Today’s technological advancement, especially in genetic engineering, agriculture, and science has changed the way of growing and making food. The scientists have not fully studied the consequences of the use of genetically modified organisms yet. Thus, they try to assess and mitigate the risks of consuming this type of food.
There is a controversy over the benefits and drawbacks of genetically modified organisms (GMOs). Their genetic material has been altered using genetic engineering, optimizing agriculture or promoting the production of fertilizing substances (Phillips, 2008). The most widespread organisms subjected to such alterations are agricultural plants, farm animals and soil bacteria.
The advantages of genetic engineering in agriculture are the increased crops yields, cheaper food production, less need for the usage of pesticides, enhanced quality of the products and higher food security (Phillips, 2008). Scientific studies prove that these alterations are carried out to produce nonprotein and nonindustrial products. They also state that animals are genetically modified to increase their disease resistance (Phillips, 2008). Moreover, scientists’ researches show that GMOs may be used as clean fuel and even vaccine producers.
However, it is important to understand that not all GMOs are the same and not all of them are safe. The products that people consume contain ingredients that manufacturers “generally recognize as safe” (Waltz, 2015). However, they do not even consult the Food and Drug Administration. The federal law allows the producers to self-regulate the ingredients of the products. Some of the manufacturers take advantage of such regulations and eventually their food may present a public health hazard (Waltz, 2015). Alteration of the natural state of products may not only put people at risk, but also cause imbalance of ecology. Today, the European Union does not support American decisions on producing genetically modified products. Thus, it is evident that GMOs will never be globally acceptable (Seeds of change, 2015).
The manufacturers of GMOs often misinform their customers and this requires additional measures to prevent risks and gain control. Producers deceive consumers by putting fake labels on the products, making people believe they are safe, promising people that the food is organic, natural, and even gluten-free. In order to change this state of affairs, scientists claim that expert appraisal gives people the real knowledge about the value of the products (Devos, et. al., 2014). The approval of products by the Food and Drug Administration, the American Medical Association, and the World Health Organization can change public perception of GMOs and assure people of their safety.
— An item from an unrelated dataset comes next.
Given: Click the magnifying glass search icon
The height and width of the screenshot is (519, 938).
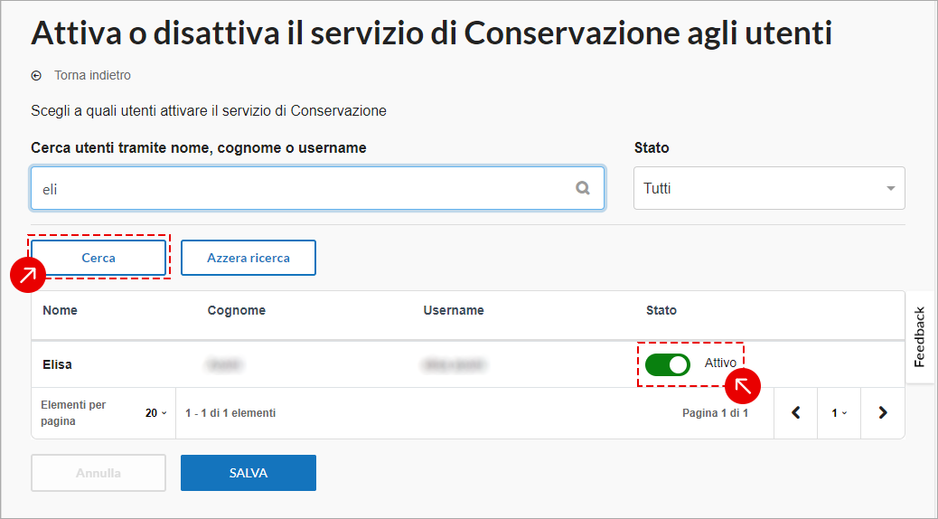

Nevertheless, there are still a lot of people who do not trust GMOs, even with the safety testing, because of the religious or ethical beliefs (Phillips, 2008). There are constant debates over the right to intrude into nature with foreign matter. People suggest that inserting plant genes into animals even for their own good is immoral. These people want all products to be labeled in order to know what to purchase. They are afraid to confuse the goods and pick a GMO product instead of a non-GMO one (Phillips, 2008).
Undoubtedly, there should be governmental regulations of genetic engineering in place. The Food and Drug Administration works closely with Congress, the United States Department of Agriculture, the Environmental Protection Agency, and other governing bodies to set food-labeling standards. The FDA together with the government can make huge changes in food consumption. There are two types of GMO regulations: process-based and product-based (Araki & Ishii, 2015). Even though the former is stricter than the latter one, they are both significant. The government should regulate the detailed procedure based on scientific assessment of GMO risks to human health. It should also evaluate the risks of GMO based on the final product (Araki & Ishii, 2015).
If the government of the United States interferes with the process of GMO regulation, it will create only positive effects. Business companies will label their products in an appropriate way, and the scientists will create GMOs according to specific standards. If people knew that the government regulates the production of genetically modified organisms, they would be more confident about what they consume.